Tue Apr 3 18:15:44 CEST 2007

Thomas Lumley wrote:
> On Mon, 2 Apr 2007, ted.harding at nessie.mcc.ac.uk wrote:
>   
>>> From the above, the marginal totals for his 2x2 table
>>>       
>>  a   b   =   16    8
>>
>>  c   d       15   24
>>
>> are (rows then columns) 24,39,31,32
>>
>> These fixed marginals mean that the whole table is determined
>> by the value of a. The following function P.FX() computes the
>> probabilities of all possible tables, conditional on the
>> marginal totals (it is much more transparent than the code
>> for the same purpose in fisher.test()):
>>     
>
> As this example has shown, 2x2 tables are a nice opportunity for 
> illustrating how the ordering of the sample space affects inference 
> (because you can actually see the whole sample space).
>
> I used something like this as a term project in an introductory R class, 
> where we wrote code to compute the probabilities for all outcomes 
> conditional on one margin, and used this to get (conservative) exact 
> versions of all the popular tests in 2x2 tables.  It's interesting to do 
> things like compare the rejection regions and power under various 
> alternatives for the exact versions of the likelihood ratio test and 
> Fisher's test.  We didn't get as far as confidence intervals, but the code 
> is at
>     http://faculty.washington.edu/tlumley/b514/exacttest.R
> with .Rd files at 
>     http://faculty.washington.edu/tlumley/b514/man/
>   
The effect is already visible with binomial tests.
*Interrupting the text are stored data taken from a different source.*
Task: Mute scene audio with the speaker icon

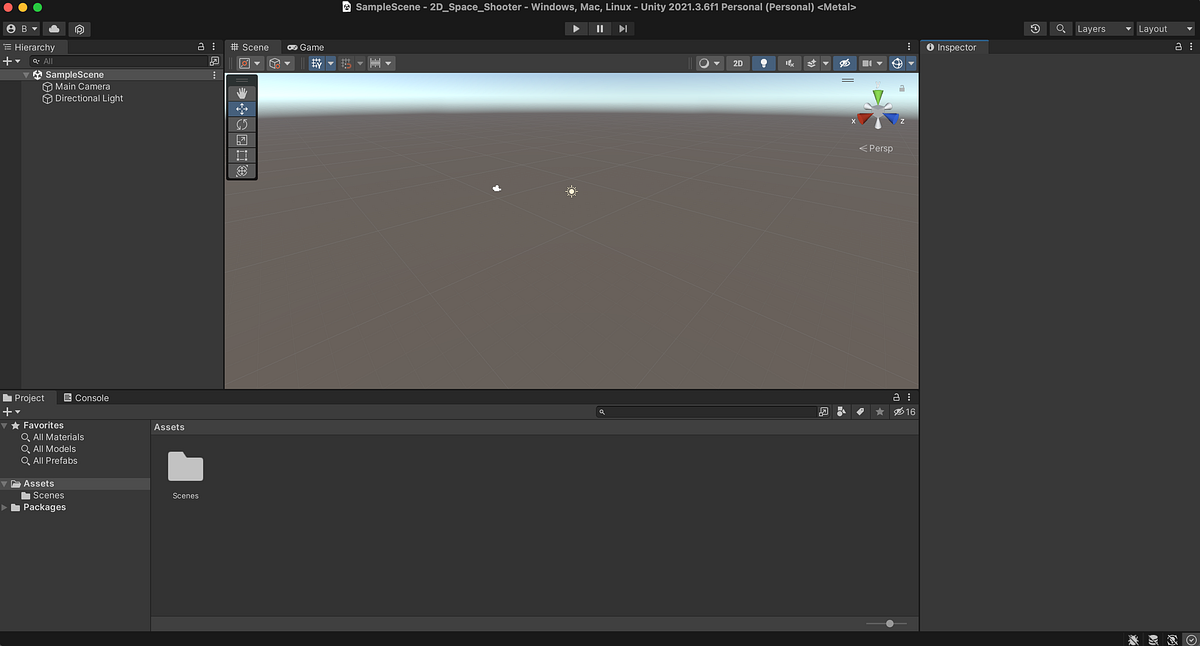Action: coord(789,62)

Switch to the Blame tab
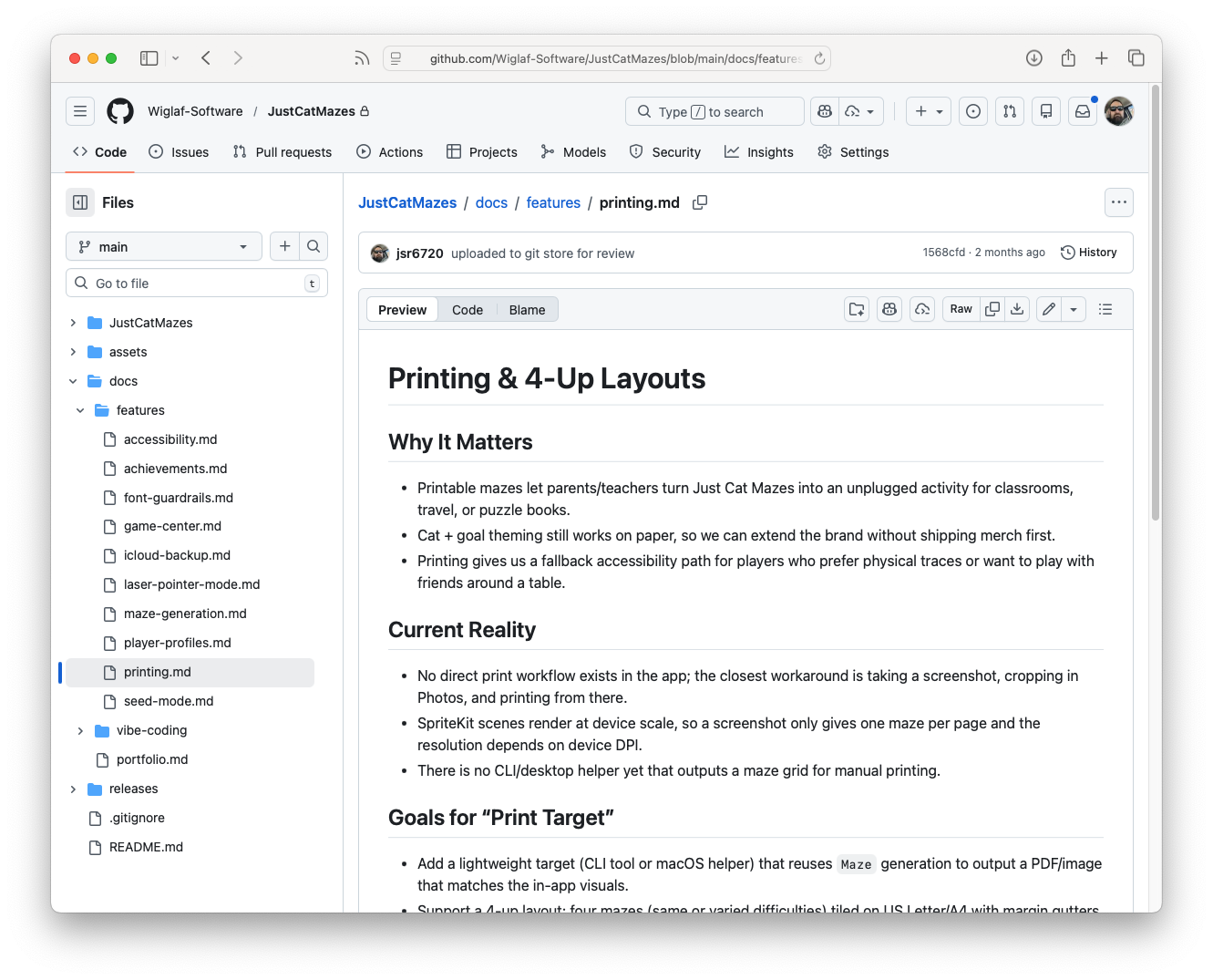(x=527, y=310)
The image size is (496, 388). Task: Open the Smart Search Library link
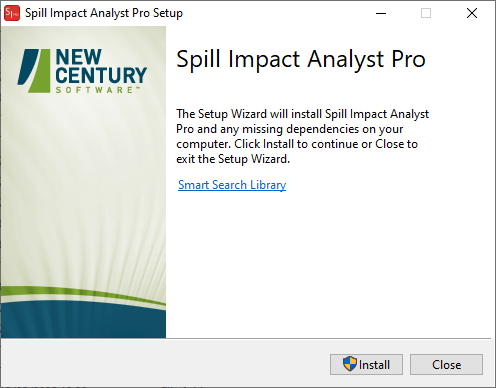232,185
In fact the last 
exercise in the section on categorical data in Introductory Statistics 
with R currently reads (the \Answer section is not in the actual book -- 
yet):

 Make a plot of the two-sided $p$ value for
  testing that the probability parameter is $x$ when the observations
  are 3 successes in 15 trials, for $x$ varying from 0 to 1 in steps of
  0.001. Explain what makes the definition of a two-sided confidence
  interval difficult.

  \Answer The curve shows substantial discontinuities where
  probability mass is shifted from one tail to the other, and also a
  number of local minima. A confidence region could be defined as
  those $p$ that there is no significant evidence against at level
  $\alpha$, but for some $\alpha$, that is not an interval.

   p <- seq(0,1,0.001)
   pval <- sapply(p,function(p)binom.test(3,15,p=p)$p.value)
   plot(p,pval,type="l")